_Material shown_:

┄┄┄┄┄┄

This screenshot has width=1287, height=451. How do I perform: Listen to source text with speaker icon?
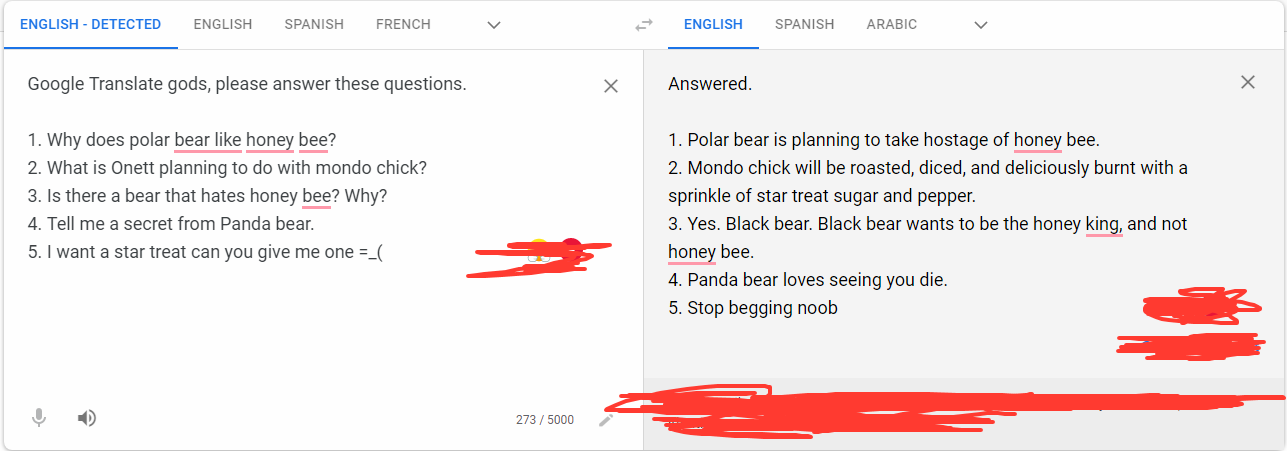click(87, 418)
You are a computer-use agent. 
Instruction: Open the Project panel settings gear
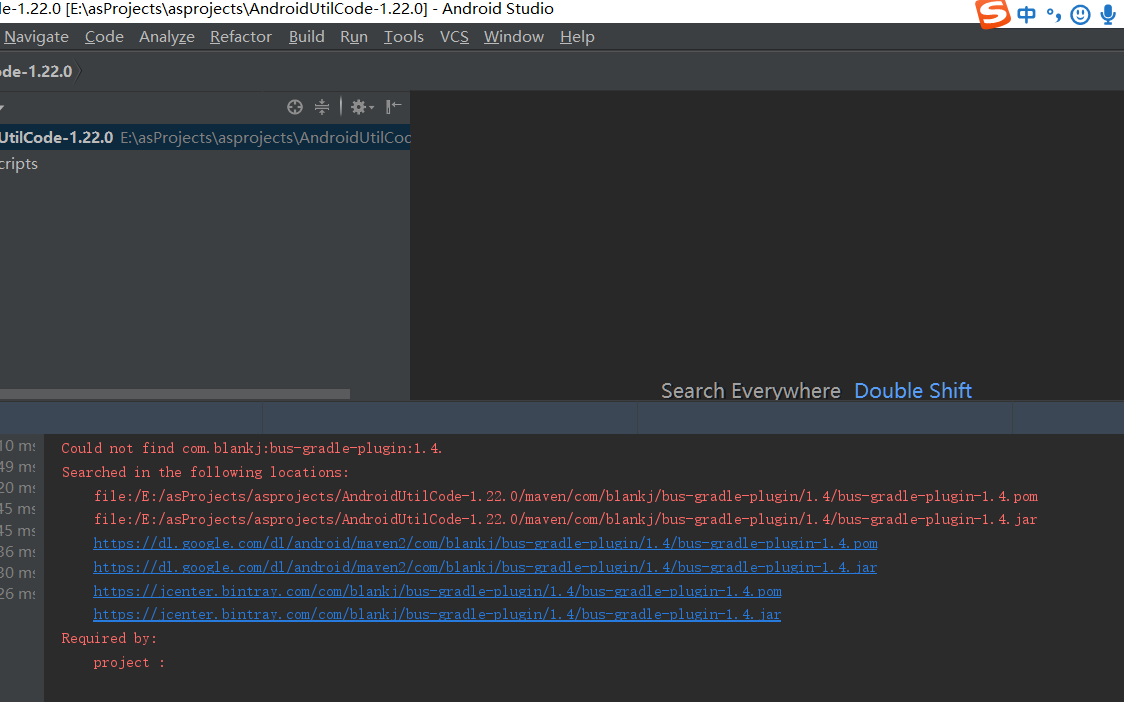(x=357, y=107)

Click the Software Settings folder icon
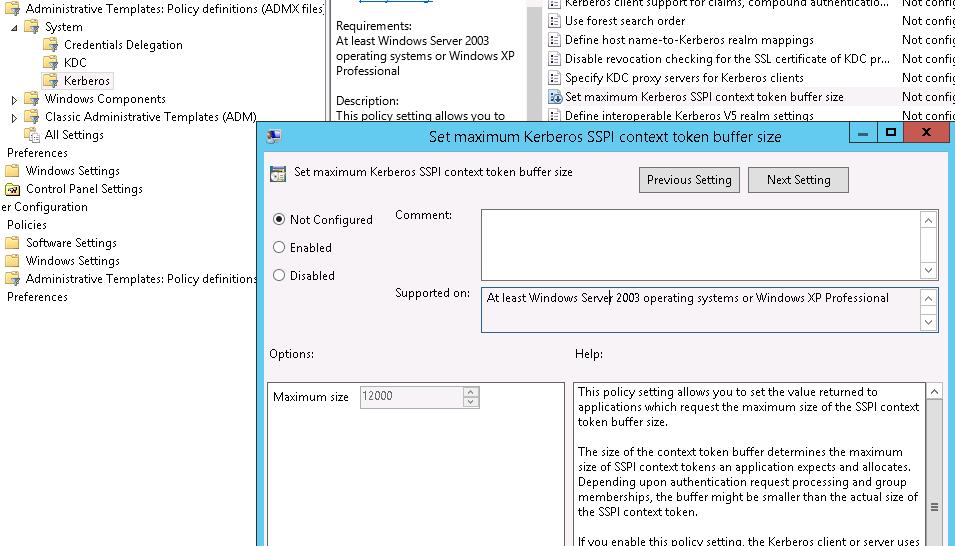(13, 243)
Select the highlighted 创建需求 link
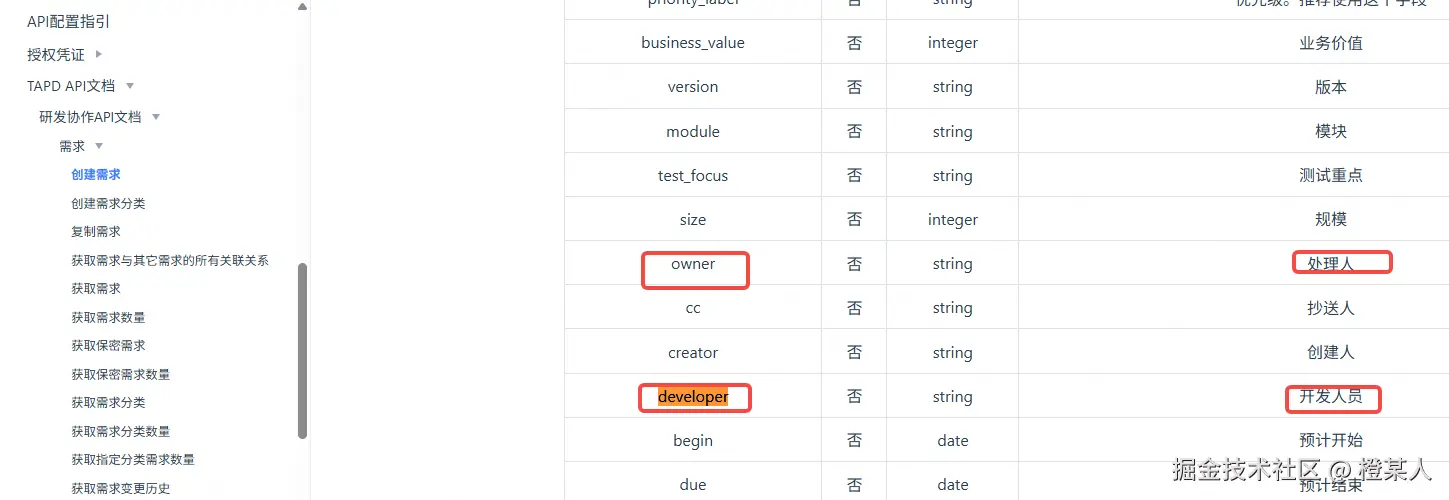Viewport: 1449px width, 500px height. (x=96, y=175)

┄┄┄┄┄┄

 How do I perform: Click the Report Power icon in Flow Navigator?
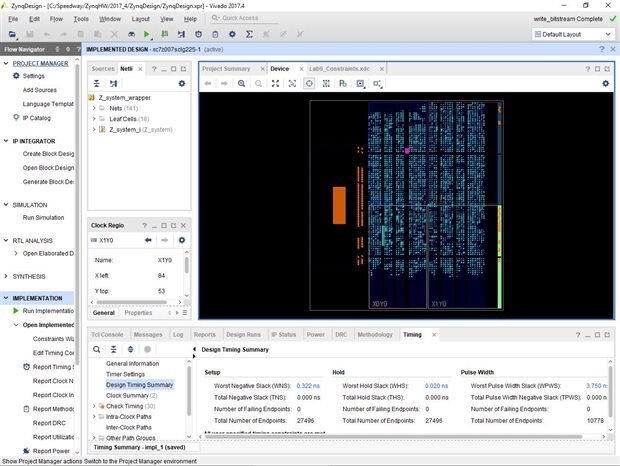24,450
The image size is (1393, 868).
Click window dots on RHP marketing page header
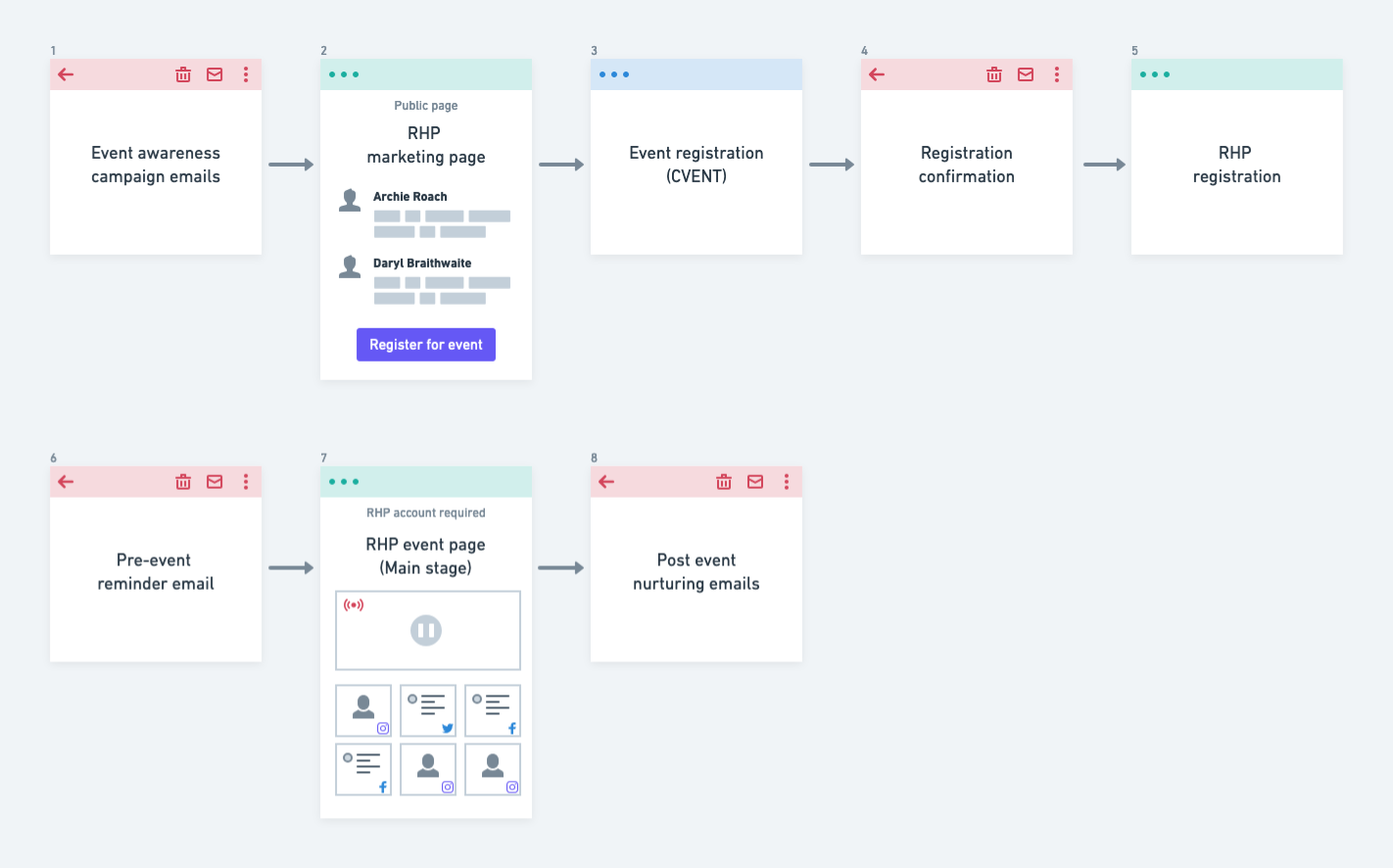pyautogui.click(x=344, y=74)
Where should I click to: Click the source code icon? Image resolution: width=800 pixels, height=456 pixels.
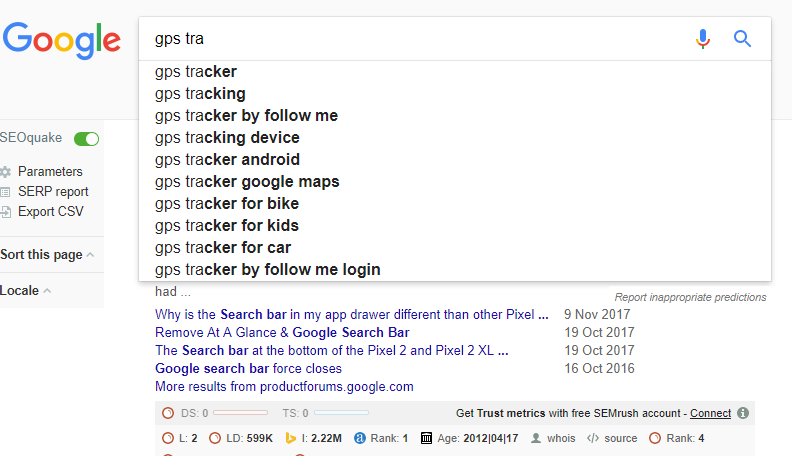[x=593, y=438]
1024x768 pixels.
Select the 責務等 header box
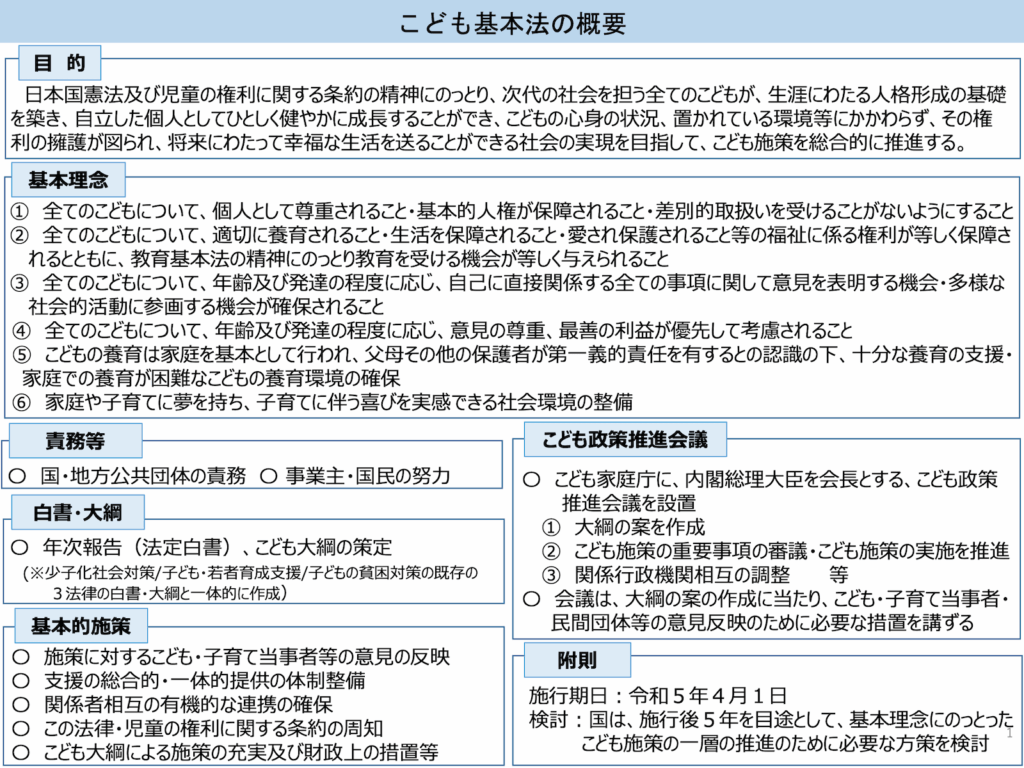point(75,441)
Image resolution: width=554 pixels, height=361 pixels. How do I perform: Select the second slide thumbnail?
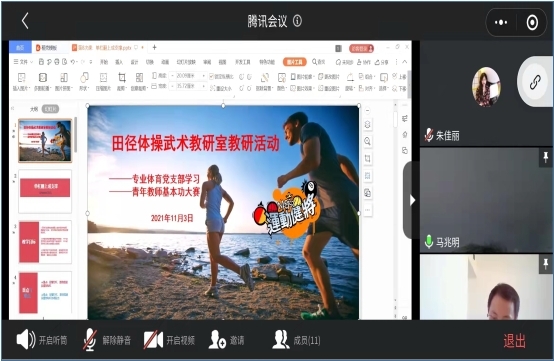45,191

┄┄┄┄┄┄

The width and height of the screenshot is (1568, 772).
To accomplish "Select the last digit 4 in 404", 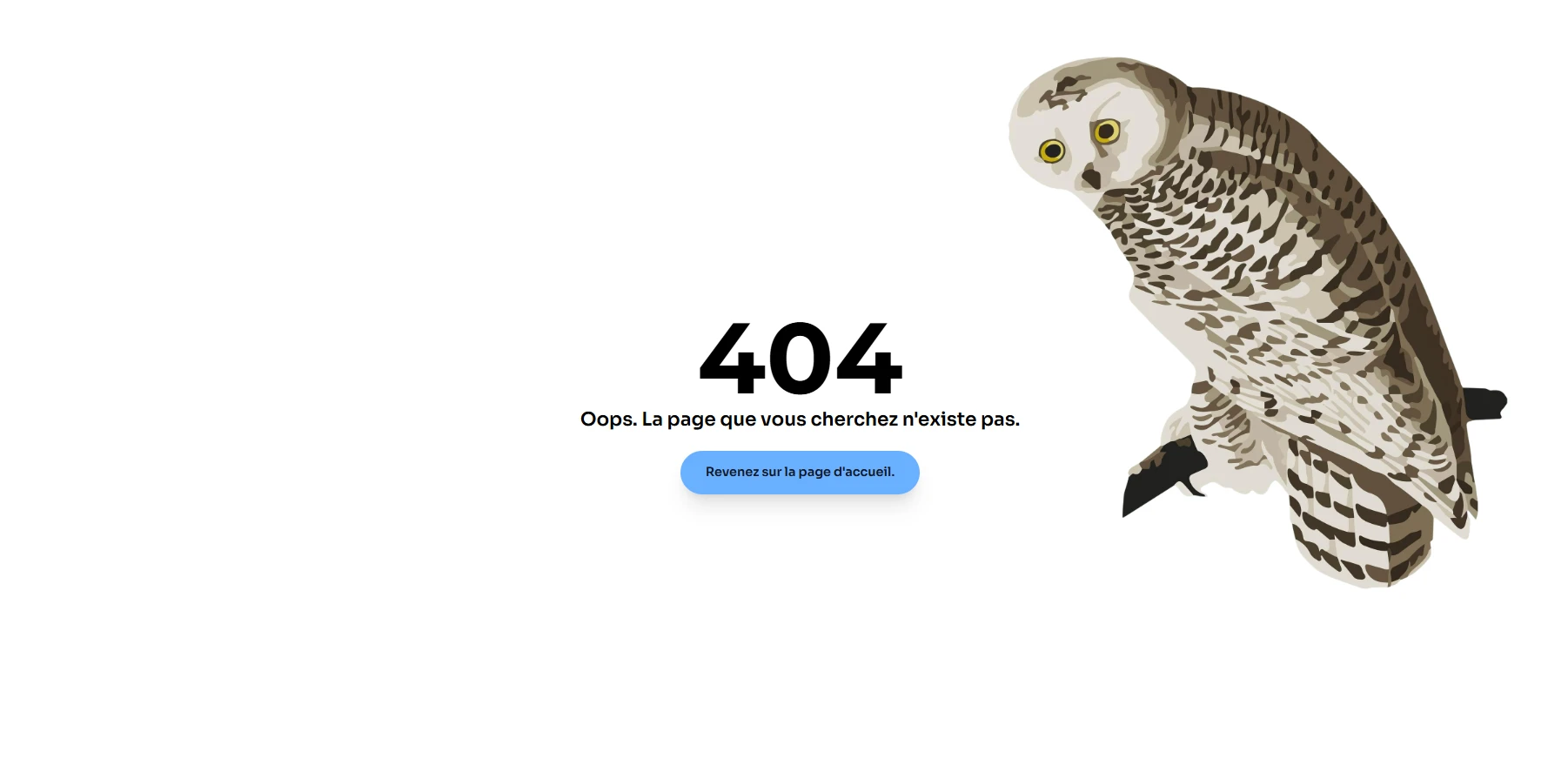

┄┄┄┄┄┄

_Instructions to follow_: What to print is the stretch of entries from the line with "The width and" up to and including the line with "the last digit". Please print it exactly and leave out the pictures.

_Answer space_:
The width and height of the screenshot is (1568, 772).
To accomplish "Select the last digit 4 in 404", 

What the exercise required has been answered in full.